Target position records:
-- START --

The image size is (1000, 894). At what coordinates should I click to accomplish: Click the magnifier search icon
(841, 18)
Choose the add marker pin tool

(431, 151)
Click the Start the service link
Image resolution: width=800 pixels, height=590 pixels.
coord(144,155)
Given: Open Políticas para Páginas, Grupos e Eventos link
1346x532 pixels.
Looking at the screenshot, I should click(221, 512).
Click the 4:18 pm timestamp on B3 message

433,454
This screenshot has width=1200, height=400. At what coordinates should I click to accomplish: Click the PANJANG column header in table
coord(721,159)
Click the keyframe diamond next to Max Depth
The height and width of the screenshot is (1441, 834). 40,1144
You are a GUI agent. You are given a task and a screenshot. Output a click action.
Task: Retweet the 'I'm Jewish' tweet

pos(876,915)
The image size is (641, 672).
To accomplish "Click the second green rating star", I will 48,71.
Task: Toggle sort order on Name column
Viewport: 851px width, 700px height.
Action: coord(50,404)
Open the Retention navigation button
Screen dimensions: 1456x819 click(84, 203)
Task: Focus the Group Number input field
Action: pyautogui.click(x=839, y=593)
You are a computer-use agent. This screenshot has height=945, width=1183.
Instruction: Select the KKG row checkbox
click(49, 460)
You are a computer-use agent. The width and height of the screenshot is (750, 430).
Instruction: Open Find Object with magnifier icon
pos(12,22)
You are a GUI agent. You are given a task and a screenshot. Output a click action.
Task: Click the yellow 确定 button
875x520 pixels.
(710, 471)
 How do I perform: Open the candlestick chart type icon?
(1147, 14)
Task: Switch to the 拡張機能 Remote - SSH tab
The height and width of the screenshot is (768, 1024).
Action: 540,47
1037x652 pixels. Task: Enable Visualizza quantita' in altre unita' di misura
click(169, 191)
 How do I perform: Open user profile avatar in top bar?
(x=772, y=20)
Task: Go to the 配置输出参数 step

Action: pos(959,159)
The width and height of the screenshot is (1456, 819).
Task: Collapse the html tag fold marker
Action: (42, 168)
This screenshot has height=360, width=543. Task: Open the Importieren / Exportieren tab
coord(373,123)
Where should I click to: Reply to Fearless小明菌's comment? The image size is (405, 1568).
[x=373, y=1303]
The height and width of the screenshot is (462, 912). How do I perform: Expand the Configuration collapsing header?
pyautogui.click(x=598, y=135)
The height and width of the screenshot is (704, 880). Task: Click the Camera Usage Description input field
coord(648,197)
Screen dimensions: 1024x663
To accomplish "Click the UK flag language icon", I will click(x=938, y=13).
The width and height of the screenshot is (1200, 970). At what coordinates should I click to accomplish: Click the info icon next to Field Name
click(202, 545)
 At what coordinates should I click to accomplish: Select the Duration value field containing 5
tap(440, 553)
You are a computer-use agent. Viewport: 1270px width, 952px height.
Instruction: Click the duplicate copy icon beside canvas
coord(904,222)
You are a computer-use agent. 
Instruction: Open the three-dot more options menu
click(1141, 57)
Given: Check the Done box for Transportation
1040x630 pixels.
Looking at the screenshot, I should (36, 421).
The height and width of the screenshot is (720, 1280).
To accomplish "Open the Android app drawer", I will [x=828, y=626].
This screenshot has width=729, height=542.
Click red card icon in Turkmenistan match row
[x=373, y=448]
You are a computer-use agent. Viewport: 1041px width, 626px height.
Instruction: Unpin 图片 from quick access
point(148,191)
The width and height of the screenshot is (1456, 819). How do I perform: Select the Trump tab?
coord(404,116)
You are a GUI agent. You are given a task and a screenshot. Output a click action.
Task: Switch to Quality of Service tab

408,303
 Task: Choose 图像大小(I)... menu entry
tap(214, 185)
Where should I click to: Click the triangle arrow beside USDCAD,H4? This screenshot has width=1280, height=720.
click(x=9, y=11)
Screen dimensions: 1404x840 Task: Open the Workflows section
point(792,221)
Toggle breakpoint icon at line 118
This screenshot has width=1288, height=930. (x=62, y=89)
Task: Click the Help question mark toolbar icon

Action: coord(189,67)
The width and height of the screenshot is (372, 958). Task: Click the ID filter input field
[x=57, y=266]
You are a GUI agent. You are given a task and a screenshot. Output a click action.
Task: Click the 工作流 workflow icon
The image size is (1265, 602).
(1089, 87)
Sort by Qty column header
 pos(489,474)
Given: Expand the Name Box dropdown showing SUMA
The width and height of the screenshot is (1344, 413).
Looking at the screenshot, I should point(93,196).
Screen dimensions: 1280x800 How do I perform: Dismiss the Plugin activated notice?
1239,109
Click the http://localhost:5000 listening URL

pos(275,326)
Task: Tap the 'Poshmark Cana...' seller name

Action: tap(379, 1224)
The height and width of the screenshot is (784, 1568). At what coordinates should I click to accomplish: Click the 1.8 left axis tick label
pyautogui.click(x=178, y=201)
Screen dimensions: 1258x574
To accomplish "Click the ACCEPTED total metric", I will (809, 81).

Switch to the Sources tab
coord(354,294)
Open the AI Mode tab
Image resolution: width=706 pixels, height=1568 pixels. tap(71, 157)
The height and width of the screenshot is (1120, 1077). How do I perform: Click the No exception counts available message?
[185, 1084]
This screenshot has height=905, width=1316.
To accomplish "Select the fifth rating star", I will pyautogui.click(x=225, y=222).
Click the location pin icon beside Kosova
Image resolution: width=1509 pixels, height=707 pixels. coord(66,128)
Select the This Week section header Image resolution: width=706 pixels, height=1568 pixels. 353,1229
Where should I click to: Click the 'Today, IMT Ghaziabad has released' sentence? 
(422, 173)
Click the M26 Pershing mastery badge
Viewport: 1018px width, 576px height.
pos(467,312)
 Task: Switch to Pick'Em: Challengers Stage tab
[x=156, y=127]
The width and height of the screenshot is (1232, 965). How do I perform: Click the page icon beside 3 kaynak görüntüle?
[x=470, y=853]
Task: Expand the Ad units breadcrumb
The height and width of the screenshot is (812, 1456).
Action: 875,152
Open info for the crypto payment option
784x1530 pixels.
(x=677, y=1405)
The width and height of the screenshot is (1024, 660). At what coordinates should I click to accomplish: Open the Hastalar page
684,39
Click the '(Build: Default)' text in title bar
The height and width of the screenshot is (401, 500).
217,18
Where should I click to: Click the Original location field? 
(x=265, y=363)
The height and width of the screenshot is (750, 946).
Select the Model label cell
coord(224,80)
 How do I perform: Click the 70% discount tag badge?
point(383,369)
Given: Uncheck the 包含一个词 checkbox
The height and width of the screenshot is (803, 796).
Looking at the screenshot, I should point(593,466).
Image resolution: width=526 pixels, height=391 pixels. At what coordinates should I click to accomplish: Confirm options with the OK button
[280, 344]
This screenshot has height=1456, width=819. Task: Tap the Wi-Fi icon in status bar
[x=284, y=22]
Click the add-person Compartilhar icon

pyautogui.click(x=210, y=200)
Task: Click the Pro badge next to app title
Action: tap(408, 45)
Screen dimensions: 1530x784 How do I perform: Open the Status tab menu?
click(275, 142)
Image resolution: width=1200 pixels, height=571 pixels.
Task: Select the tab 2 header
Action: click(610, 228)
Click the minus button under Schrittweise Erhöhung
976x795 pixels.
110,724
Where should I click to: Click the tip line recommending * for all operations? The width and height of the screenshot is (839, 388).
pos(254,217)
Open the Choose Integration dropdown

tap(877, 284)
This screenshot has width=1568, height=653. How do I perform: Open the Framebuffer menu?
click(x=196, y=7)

-- END --

WORK INSTRUCTIONS: Output the items above line for line, with no changes.

ANSWER TO THE PROBLEM:
The image size is (1000, 894). At what coordinates should I click to accomplish: Click the magnifier search icon
(841, 18)
Choose the add marker pin tool

(431, 151)
Click the Start the service link
Image resolution: width=800 pixels, height=590 pixels.
coord(144,155)
Given: Open Políticas para Páginas, Grupos e Eventos link
1346x532 pixels.
Looking at the screenshot, I should click(221, 512).
Click the 4:18 pm timestamp on B3 message

433,454
This screenshot has width=1200, height=400. At what coordinates should I click to accomplish: Click the PANJANG column header in table
coord(721,159)
Click the keyframe diamond next to Max Depth
The height and width of the screenshot is (1441, 834). 40,1144
You are a GUI agent. You are given a task and a screenshot. Output a click action.
Task: Retweet the 'I'm Jewish' tweet

pos(876,915)
The image size is (641, 672).
To accomplish "Click the second green rating star", I will 48,71.
Task: Toggle sort order on Name column
Viewport: 851px width, 700px height.
Action: coord(50,404)
Open the Retention navigation button
Screen dimensions: 1456x819 click(84, 203)
Task: Focus the Group Number input field
Action: pyautogui.click(x=839, y=593)
You are a computer-use agent. This screenshot has height=945, width=1183.
Instruction: Select the KKG row checkbox
click(49, 460)
You are a computer-use agent. The width and height of the screenshot is (750, 430).
Instruction: Open Find Object with magnifier icon
pos(12,22)
You are a GUI agent. You are given a task and a screenshot. Output a click action.
Task: Click the yellow 确定 button
875x520 pixels.
(710, 471)
 How do I perform: Open the candlestick chart type icon?
(1147, 14)
Task: Switch to the 拡張機能 Remote - SSH tab
The height and width of the screenshot is (768, 1024).
Action: 540,47
1037x652 pixels. Task: Enable Visualizza quantita' in altre unita' di misura
click(169, 191)
 How do I perform: Open user profile avatar in top bar?
(x=772, y=20)
Task: Go to the 配置输出参数 step

Action: pos(959,159)
The width and height of the screenshot is (1456, 819).
Task: Collapse the html tag fold marker
Action: (42, 168)
This screenshot has height=360, width=543. Task: Open the Importieren / Exportieren tab
coord(373,123)
Where should I click to: Reply to Fearless小明菌's comment? The image size is (405, 1568).
[x=373, y=1303]
The height and width of the screenshot is (462, 912). How do I perform: Expand the Configuration collapsing header?
pyautogui.click(x=598, y=135)
The height and width of the screenshot is (704, 880). Task: Click the Camera Usage Description input field
coord(648,197)
Screen dimensions: 1024x663
To accomplish "Click the UK flag language icon", I will click(x=938, y=13).
The width and height of the screenshot is (1200, 970). At what coordinates should I click to accomplish: Click the info icon next to Field Name
click(202, 545)
 At what coordinates should I click to accomplish: Select the Duration value field containing 5
tap(440, 553)
You are a computer-use agent. Viewport: 1270px width, 952px height.
Instruction: Click the duplicate copy icon beside canvas
coord(904,222)
You are a computer-use agent. 
Instruction: Open the three-dot more options menu
click(1141, 57)
Given: Check the Done box for Transportation
1040x630 pixels.
Looking at the screenshot, I should (36, 421).
The height and width of the screenshot is (720, 1280).
To accomplish "Open the Android app drawer", I will [x=828, y=626].
This screenshot has width=729, height=542.
Click red card icon in Turkmenistan match row
[x=373, y=448]
You are a computer-use agent. Viewport: 1041px width, 626px height.
Instruction: Unpin 图片 from quick access
point(148,191)
The width and height of the screenshot is (1456, 819). How do I perform: Select the Trump tab?
coord(404,116)
You are a GUI agent. You are given a task and a screenshot. Output a click action.
Task: Switch to Quality of Service tab

408,303
 Task: Choose 图像大小(I)... menu entry
tap(214, 185)
Where should I click to: Click the triangle arrow beside USDCAD,H4? This screenshot has width=1280, height=720.
click(x=9, y=11)
Screen dimensions: 1404x840 Task: Open the Workflows section
point(792,221)
Toggle breakpoint icon at line 118
This screenshot has width=1288, height=930. (x=62, y=89)
Task: Click the Help question mark toolbar icon

Action: coord(189,67)
The width and height of the screenshot is (372, 958). Task: Click the ID filter input field
[x=57, y=266]
You are a GUI agent. You are given a task and a screenshot. Output a click action.
Task: Click the 工作流 workflow icon
The image size is (1265, 602).
(1089, 87)
Sort by Qty column header
 pos(489,474)
Given: Expand the Name Box dropdown showing SUMA
The width and height of the screenshot is (1344, 413).
Looking at the screenshot, I should point(93,196).
Screen dimensions: 1280x800 How do I perform: Dismiss the Plugin activated notice?
1239,109
Click the http://localhost:5000 listening URL

pos(275,326)
Task: Tap the 'Poshmark Cana...' seller name

Action: tap(379, 1224)
The height and width of the screenshot is (784, 1568). At what coordinates should I click to accomplish: Click the 1.8 left axis tick label
pyautogui.click(x=178, y=201)
Screen dimensions: 1258x574
To accomplish "Click the ACCEPTED total metric", I will (809, 81).

Switch to the Sources tab
coord(354,294)
Open the AI Mode tab
Image resolution: width=706 pixels, height=1568 pixels. tap(71, 157)
The height and width of the screenshot is (1120, 1077). How do I perform: Click the No exception counts available message?
[185, 1084]
This screenshot has height=905, width=1316.
To accomplish "Select the fifth rating star", I will pyautogui.click(x=225, y=222).
Click the location pin icon beside Kosova
Image resolution: width=1509 pixels, height=707 pixels. coord(66,128)
Select the This Week section header Image resolution: width=706 pixels, height=1568 pixels. 353,1229
Where should I click to: Click the 'Today, IMT Ghaziabad has released' sentence? 
(422, 173)
Click the M26 Pershing mastery badge
Viewport: 1018px width, 576px height.
pos(467,312)
 Task: Switch to Pick'Em: Challengers Stage tab
[x=156, y=127]
The width and height of the screenshot is (1232, 965). How do I perform: Click the page icon beside 3 kaynak görüntüle?
[x=470, y=853]
Task: Expand the Ad units breadcrumb
The height and width of the screenshot is (812, 1456).
Action: 875,152
Open info for the crypto payment option
784x1530 pixels.
(x=677, y=1405)
The width and height of the screenshot is (1024, 660). At what coordinates should I click to accomplish: Open the Hastalar page
684,39
Click the '(Build: Default)' text in title bar
The height and width of the screenshot is (401, 500).
217,18
Where should I click to: Click the Original location field? 
(x=265, y=363)
The height and width of the screenshot is (750, 946).
Select the Model label cell
coord(224,80)
 How do I perform: Click the 70% discount tag badge?
point(383,369)
Given: Uncheck the 包含一个词 checkbox
The height and width of the screenshot is (803, 796).
Looking at the screenshot, I should point(593,466).
Image resolution: width=526 pixels, height=391 pixels. At what coordinates should I click to accomplish: Confirm options with the OK button
[280, 344]
This screenshot has height=1456, width=819. Task: Tap the Wi-Fi icon in status bar
[x=284, y=22]
Click the add-person Compartilhar icon

pyautogui.click(x=210, y=200)
Task: Click the Pro badge next to app title
Action: tap(408, 45)
Screen dimensions: 1530x784 How do I perform: Open the Status tab menu?
click(275, 142)
Image resolution: width=1200 pixels, height=571 pixels.
Task: Select the tab 2 header
Action: click(610, 228)
Click the minus button under Schrittweise Erhöhung
976x795 pixels.
110,724
Where should I click to: Click the tip line recommending * for all operations? The width and height of the screenshot is (839, 388).
pos(254,217)
Open the Choose Integration dropdown

tap(877, 284)
This screenshot has width=1568, height=653. How do I perform: Open the Framebuffer menu?
click(x=196, y=7)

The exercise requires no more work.